(Beginning of EXTRACTED ENTRIES)
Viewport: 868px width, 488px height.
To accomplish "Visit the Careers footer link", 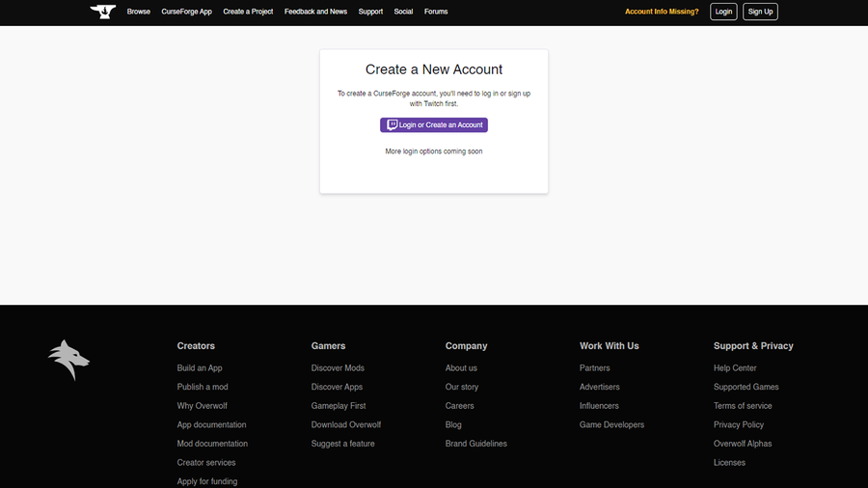I will pyautogui.click(x=460, y=406).
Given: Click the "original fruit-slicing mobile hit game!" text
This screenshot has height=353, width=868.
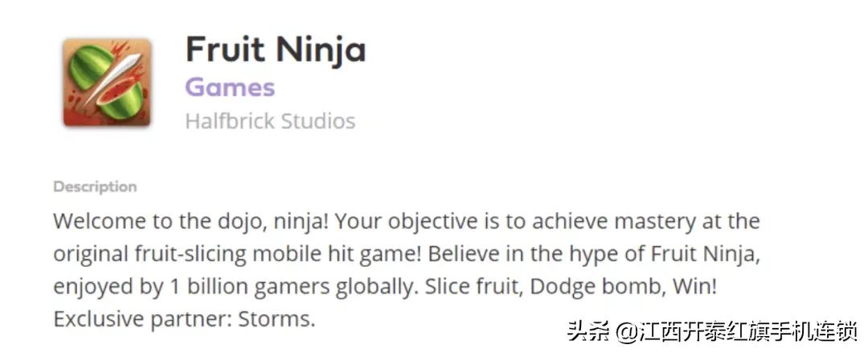Looking at the screenshot, I should [x=238, y=253].
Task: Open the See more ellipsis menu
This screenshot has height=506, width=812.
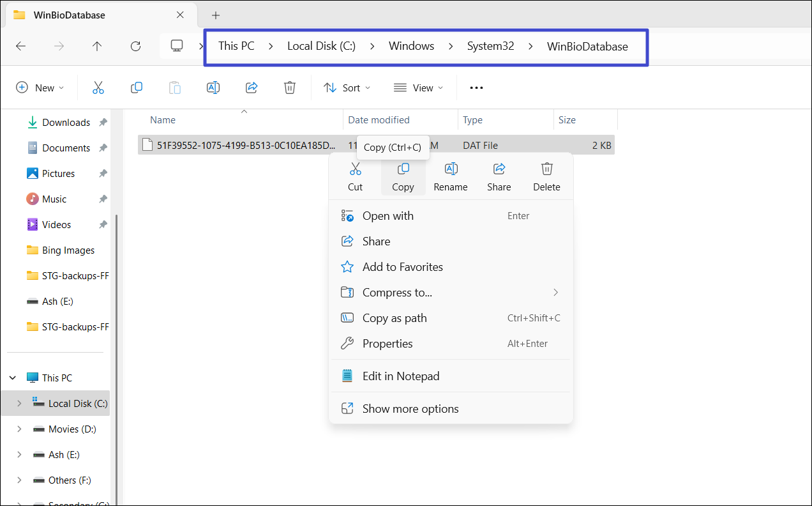Action: click(476, 88)
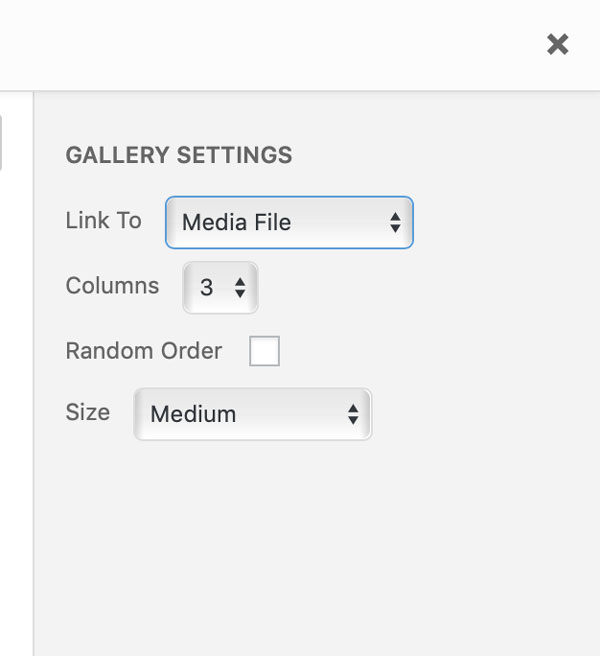Click the Columns label text
This screenshot has width=600, height=656.
coord(112,286)
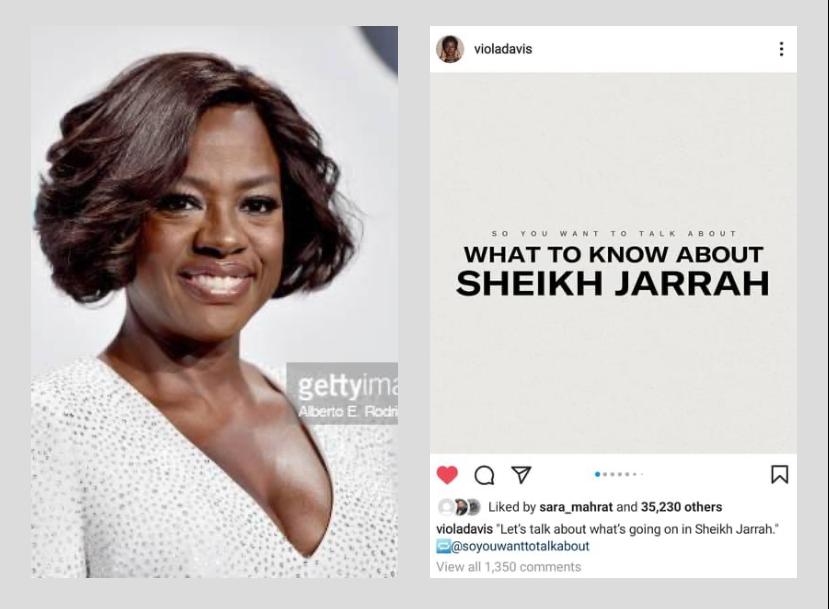The width and height of the screenshot is (829, 609).
Task: Click the red heart like icon
Action: [x=447, y=475]
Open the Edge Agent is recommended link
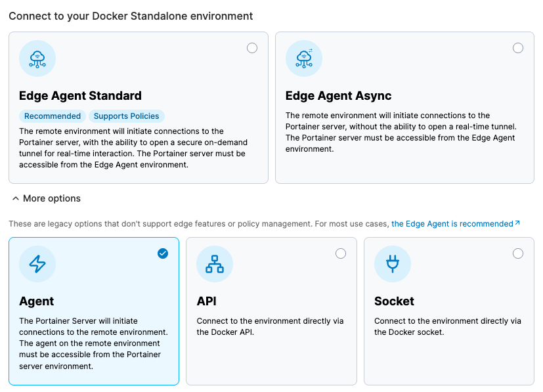Screen dimensions: 543x392 (x=452, y=224)
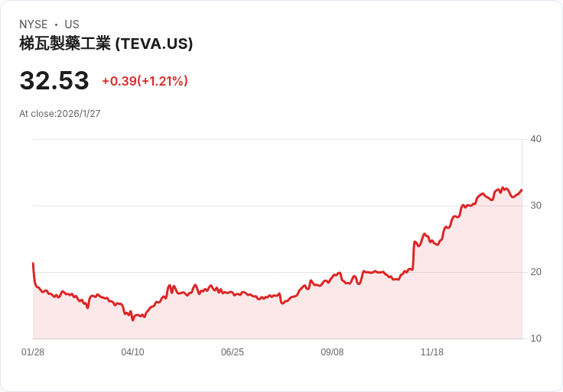
Task: Click the US market label
Action: [x=72, y=24]
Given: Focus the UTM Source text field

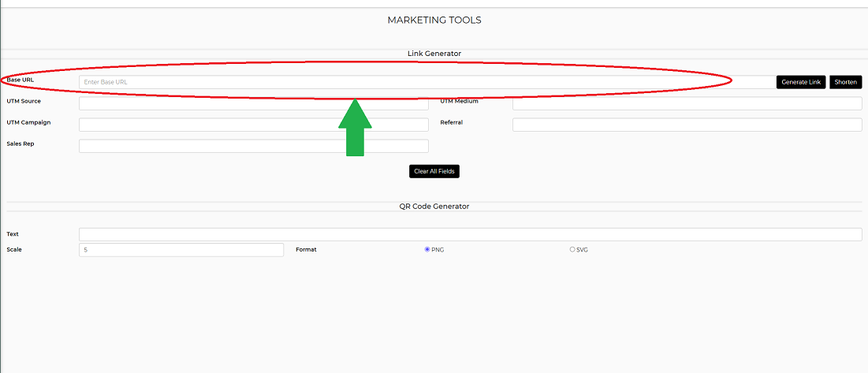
(End of EXTRACTED ENTRIES)
ASSIGNED TASK
Your response should be made up of the lines in the data that contain the word "Given".

REPLY
Given: Click the "original fruit-slicing mobile hit game!" text
Given: Focus the UTM Source text field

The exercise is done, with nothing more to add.